Please restate exactly the lines from the one holding "This screenshot has" to the end of the material, including both ends and excluding every picture.
----
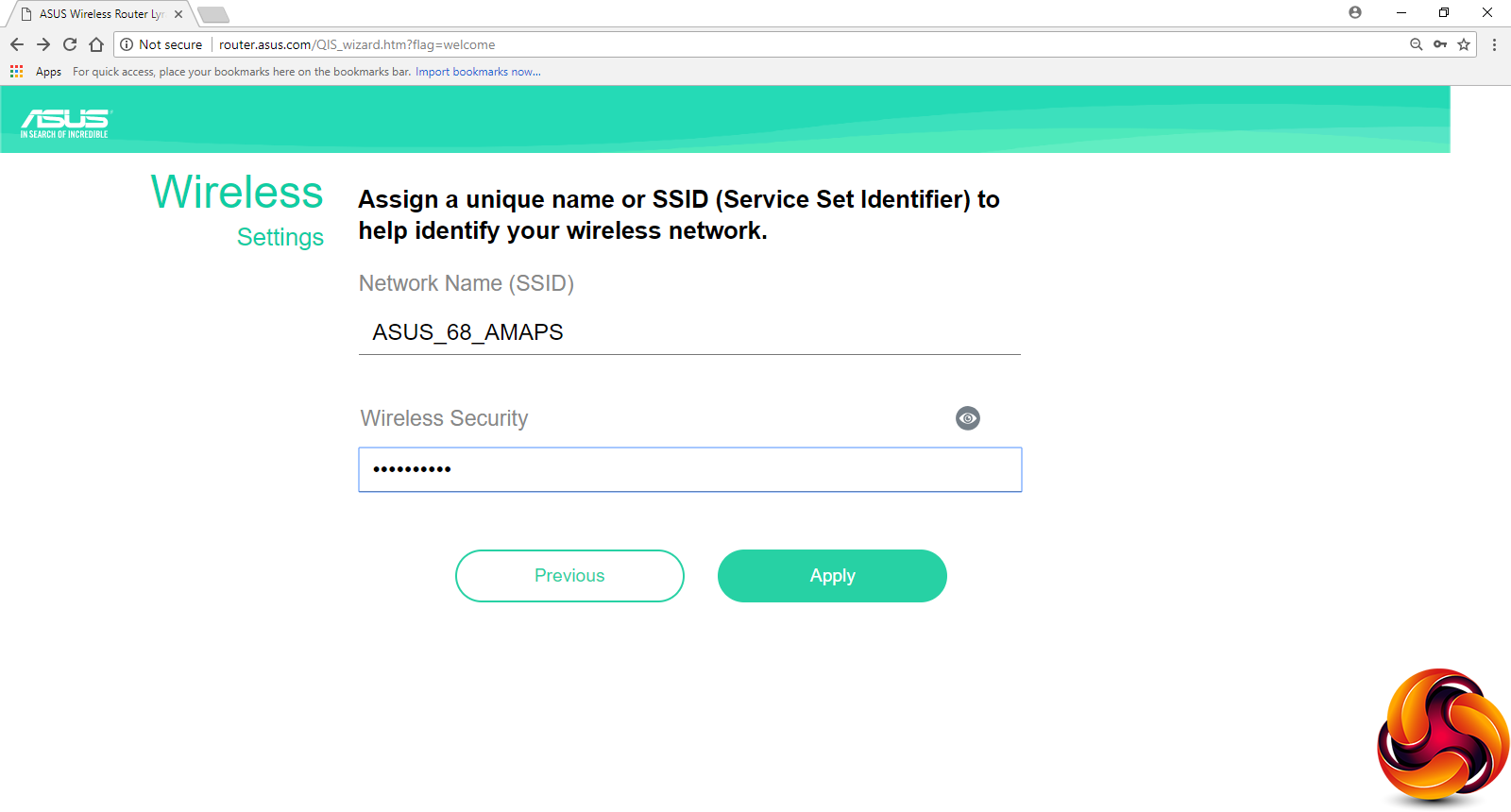The height and width of the screenshot is (812, 1511).
Task: Click the saved password key icon
Action: pos(1440,44)
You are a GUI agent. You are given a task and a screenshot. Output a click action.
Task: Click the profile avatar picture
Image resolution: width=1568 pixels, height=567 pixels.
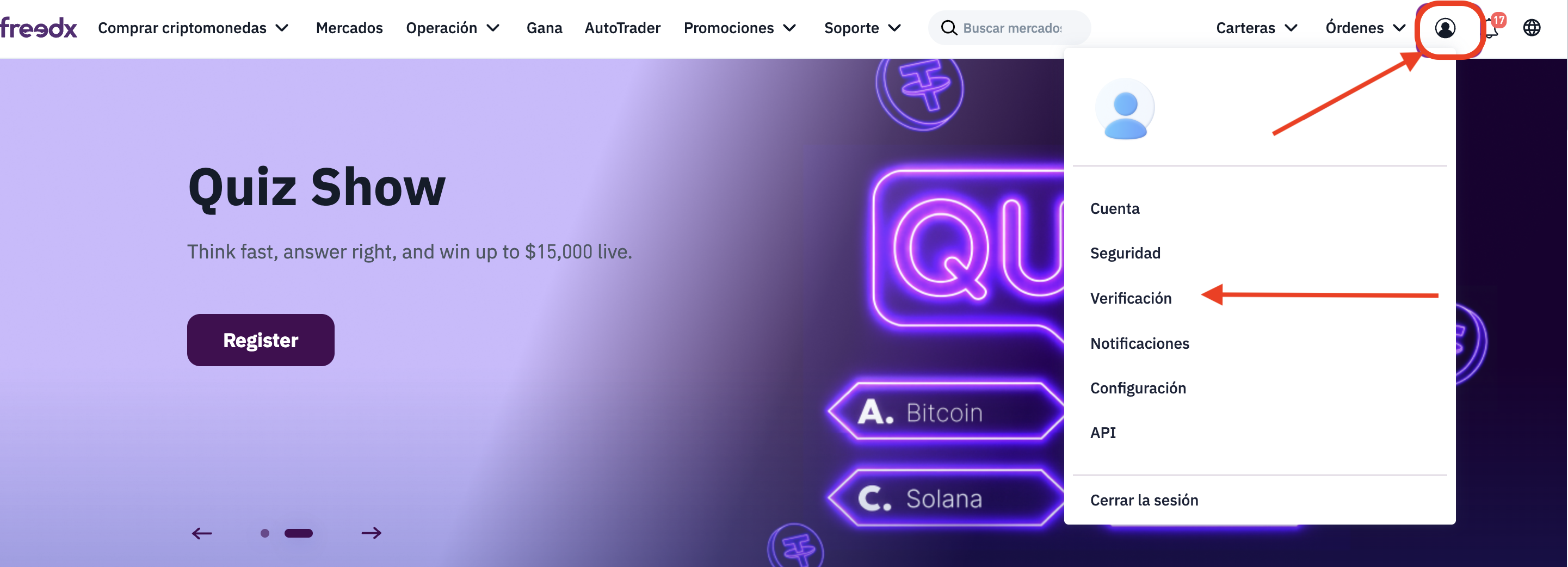[1124, 108]
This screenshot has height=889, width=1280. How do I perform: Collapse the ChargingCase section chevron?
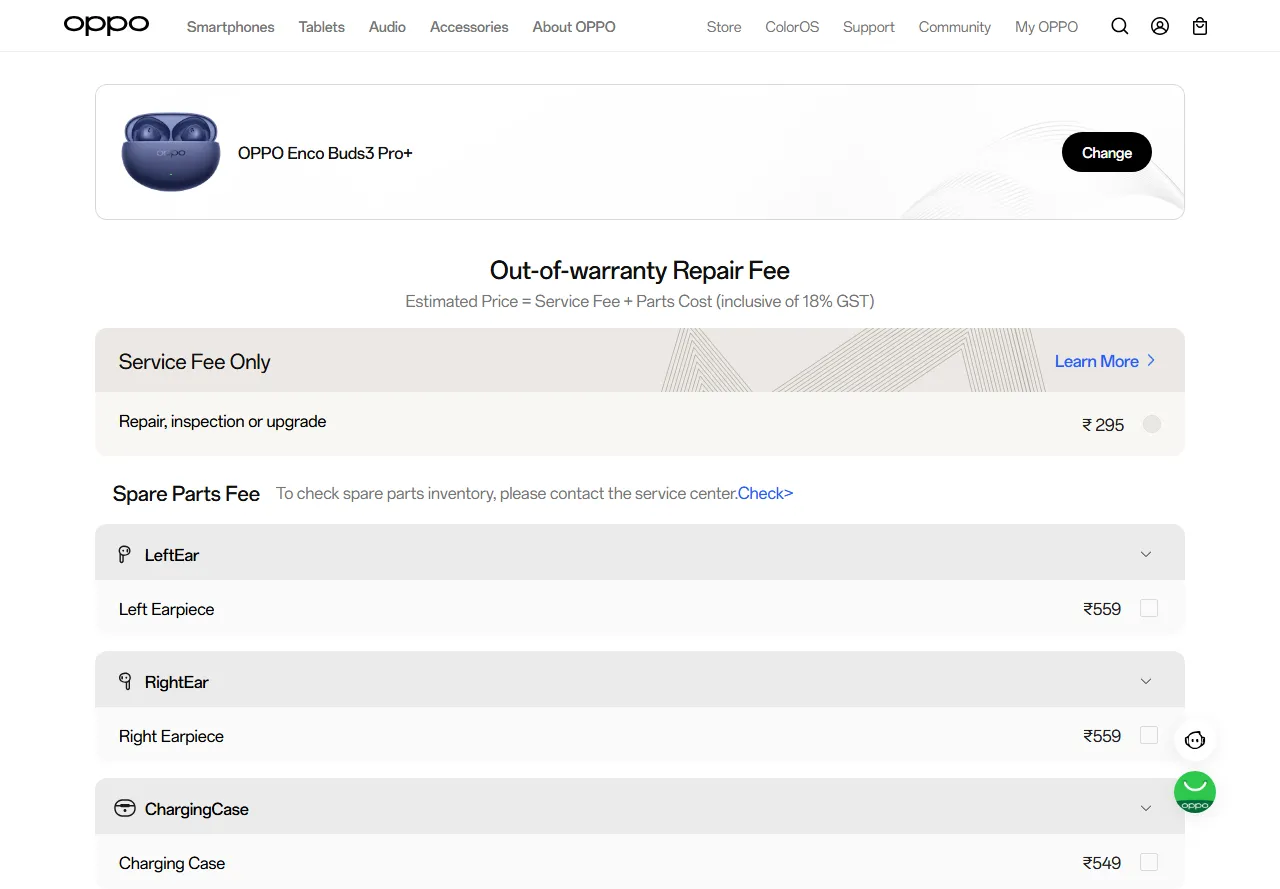click(x=1146, y=808)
----
* **EXERCISE ANSWER**
This screenshot has height=889, width=1280. How do I perform: Collapse the ChargingCase section chevron?
click(x=1146, y=808)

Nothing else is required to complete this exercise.